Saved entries
:::::
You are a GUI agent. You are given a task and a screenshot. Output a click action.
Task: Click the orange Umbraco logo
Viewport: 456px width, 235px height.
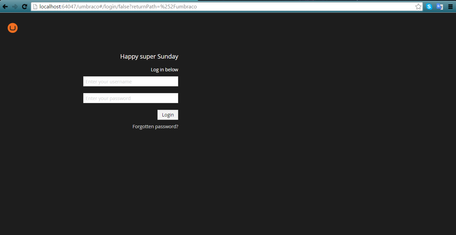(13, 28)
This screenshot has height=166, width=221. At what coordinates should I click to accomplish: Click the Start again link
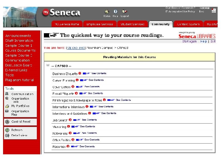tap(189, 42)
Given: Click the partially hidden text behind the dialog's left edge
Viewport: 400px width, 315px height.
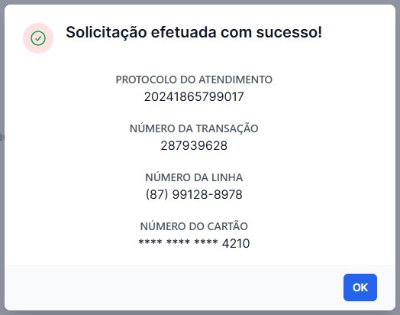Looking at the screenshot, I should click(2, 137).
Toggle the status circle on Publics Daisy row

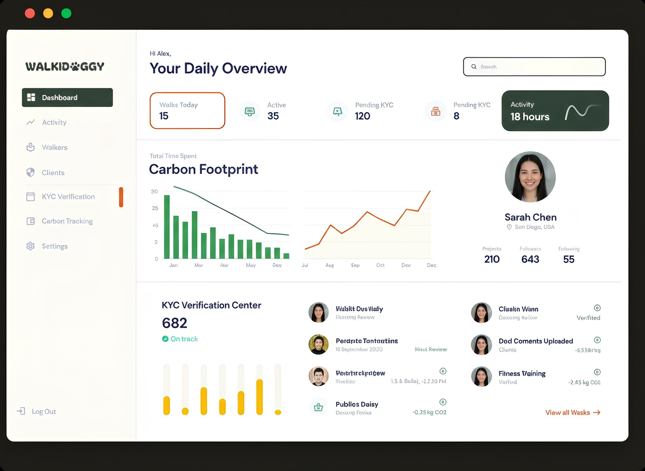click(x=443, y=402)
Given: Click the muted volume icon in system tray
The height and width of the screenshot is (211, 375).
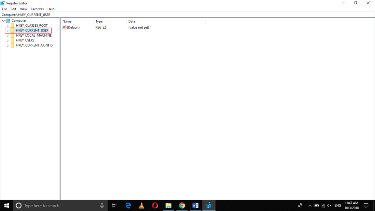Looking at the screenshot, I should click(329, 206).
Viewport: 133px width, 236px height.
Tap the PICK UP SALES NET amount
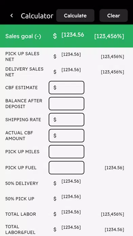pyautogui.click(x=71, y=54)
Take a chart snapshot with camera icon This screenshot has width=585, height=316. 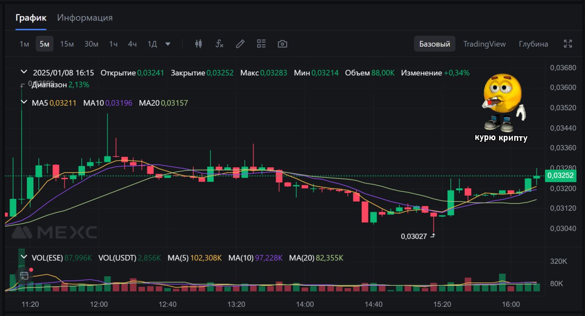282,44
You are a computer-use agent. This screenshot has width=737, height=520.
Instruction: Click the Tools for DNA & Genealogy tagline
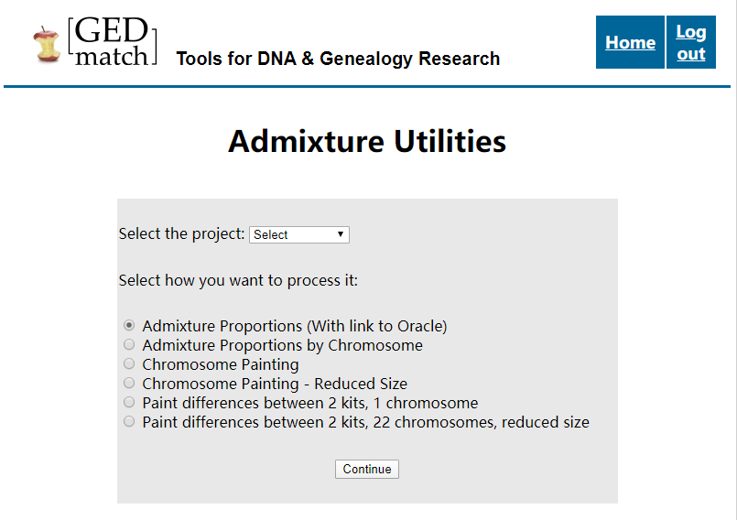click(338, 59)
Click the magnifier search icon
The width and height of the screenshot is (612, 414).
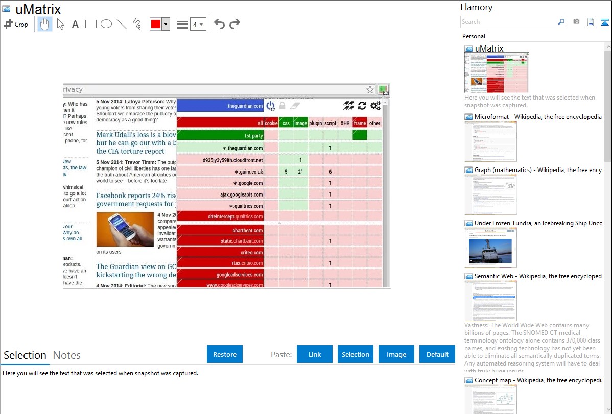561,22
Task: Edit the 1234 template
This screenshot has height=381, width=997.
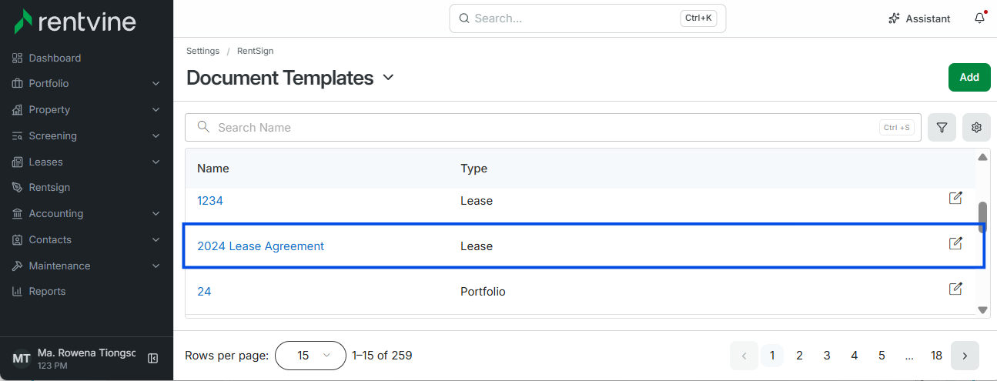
:::::
Exercise description →
Filter the records above for "agent" and copy every matching line.

Reply →
You are a GUI agent. You are given a task and a screenshot. Output a click action.
You are a computer-use agent. This screenshot has width=737, height=520.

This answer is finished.